TEMAS AVANÇADOS - Processo estrutural Flashcards
O que é problema estrutural, e qual a sua relação com os conceitos de processo estrutural e de decisão estrutural?
PROBLEMA ESTRUTURAL é o gênero no qual se inserem o processo e a decisão estruturais. É, portanto, o conceito-chave que articula os demais. Ele também é chamado de litígio estrutural ou de conflito estrutural. Caracteriza-se por ser uma situação de desconformidade estruturada, estabelecida: existe um estado de desconformidade permanente (desconformidade como gênero, no qual se inserem duas espécies, a saber, a ilicitude e o estado indesejado). O fundamental, contudo, é isso: o problema se estruturou, se estabilizou, se tornou permanente. É o caso, por exemplo, do chamado “estado de coisas inconstitucional”.
Uma outra forma de entender: problema estruturado se opõe ao *problema episódico.* A relevância de se identificaro problema estrutural é que ele exige uma resposta diferenciada**.
Qual é o caso paradigmático (americano) de problema estrutural?
Caso Brown vs. Board of Education. Nele, a Suprema Corte Americana constatou um problema: escolas sendo segregadas, enquanto não poderiam estar. É um exemplo de problema estruturado.
O “Caso Brown versus Board of Education”, o caso dos anos 50, nos Estados Unidos, é um caso que envolvia uma menina, que é Linda Brown, uma menina negra, que foi ao Judiciário dizer que queria estudar em escola para brancos. Àquela época, onde ela morava, as escolas eram segregadas racialmente, só que a escola para negros era uma escola muito distante de onde ela morava, o que gerava uma série de problemas. Então, ela disse, foi a Judiciário para dizer o seguinte: é muito longe, então, ela tinha que poder estudar na escola mais próxima da casa dela, que era escola para brancos. Um problema histórico. Isso chegou a Suprema Corte americana e a Suprema Corte determinou, portanto, que ela tinha esse direito e determinou que houvesse a desegregação das escolas americanas.
Veja, a Suprema Corte americana constatou um problema, que era: as escolas estavam segregadas e não podiam estar segregadas. Só que isso é uma coisa que se disseminava nos Estados americanos. Então, não era um problema episódico, era um problema estruturado.
Dê três exemplos comuns de problemas estruturais em nosso direito.
- O estado de insolvência do comerciante que dá causa à falência é um problema estrutural. A insolvência é a estruturação de uma desconformidade empresarial que gera a impossibilidade de um empresário pagar, fazer frente a suas dívidas.

Exercícios →
a - Liste todas as perguntas que aparecem no texto sobre processo estrutural.
b - Continue o texto sobre processo estrutural a partir do ponto em que ele termina.
Os dados não têm nenhuma relação com o texto sobre processo estrutural.

Dados →
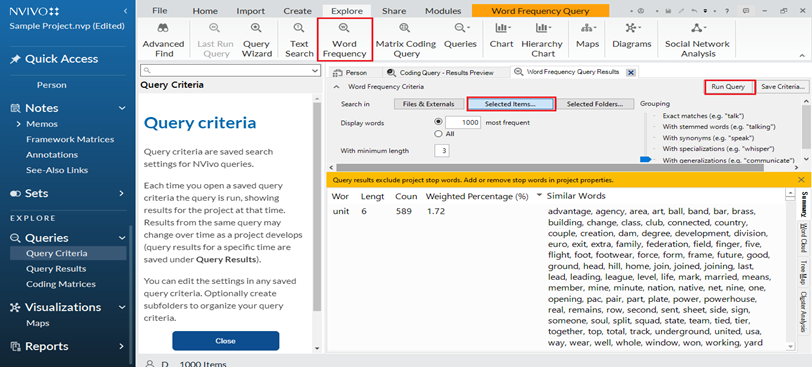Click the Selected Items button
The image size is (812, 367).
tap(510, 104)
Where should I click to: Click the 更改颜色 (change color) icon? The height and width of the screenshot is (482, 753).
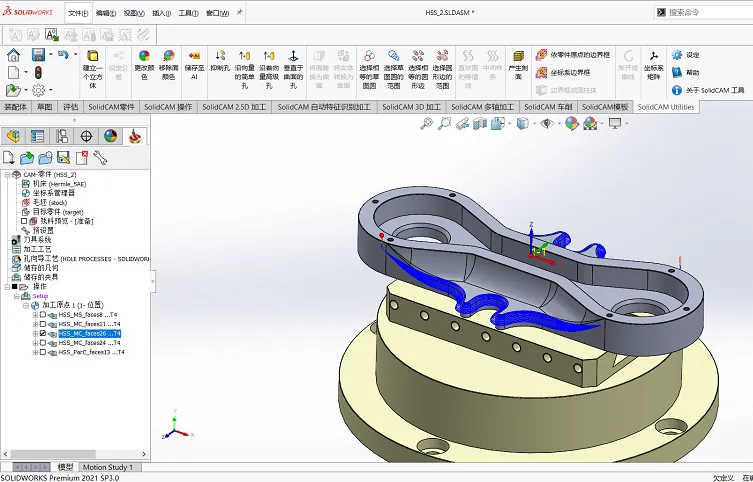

Respostas →
a -
- O que é problema estrutural, e qual a sua relação com os conceitos de processo estrutural e de decisão estrutural?
- Qual é o caso paradigmático (americano) de problema estrutural?
- Dê três exemplos comuns de problemas estruturais em nosso direito.

b -
- A crise econômica empresarial que leva à recuperação judicial
- O estado de indivisão dos bens, que é resolvido pelo inventário
O importante, aqui, é guardar que problema estrutural não é apenas o tipo de problema que envolve o Estado. As pessoas, às vezes, se equivocam com isso, pensam que problema estrutural sempre é um problema que tem a ver com o Estado, sempre tem a ver com política pública. Não! Problemas com políticas públicas podem ser problemas estruturais, mas há problemas estruturais que não são necessariamente ligados a políticas públicas.
Um problema estrutural pode ser, eventualmente, resolvido por um único ato?
Necessária a reestruturação
Esta é uma característica marcante do problema estrutural: ele necessariamente não pode ser resolvido por um único ato. Tal característica serve, inclusive, para identificar um problema estrutural. Se você que está me ouvindo me deve R$ 10.000,00, vamos imaginar isso, nós temos um problema aqui. Fredie é credor de R$10.000,00 e o devedor não paga, isso é um problema. Por que isso não é não problema estrutural? Porque basta que você me pague os R$10.000,00 que acabou, está resolvido o problema. O problema estrutural, necessariamente, não pode ser resolvido com um único ato. Necessariamente, ele dependerá de uma série de atos, que são atos que conduzam - percebam bem - a uma reestruturação.
O que é o processo estrutural?
É o processo que tem por objeto resolver um problema estrutural. Dessa forma, todo processo que tem por objeto um problema estrutural é necessariamente um processo estrutural. O processo de falência, de recuperação judicial e de inventário, portanto, são exemplos de processos estruturais.
O professor Didier destacou que o processo estrutural tem oito características, das quais 5 são essenciais e três são comuns (não essenciais). Quais são as cinco características essenciais?
- Seu objeto: um problema estrutural
- Seu objetivo: reconhecer a existência do problema estrutural e promover uma transição entre o estado de desconformidade e o estado ideal que se busca alcançar (processo de transição – modo, tempo e intensidade do processo de reestruturação).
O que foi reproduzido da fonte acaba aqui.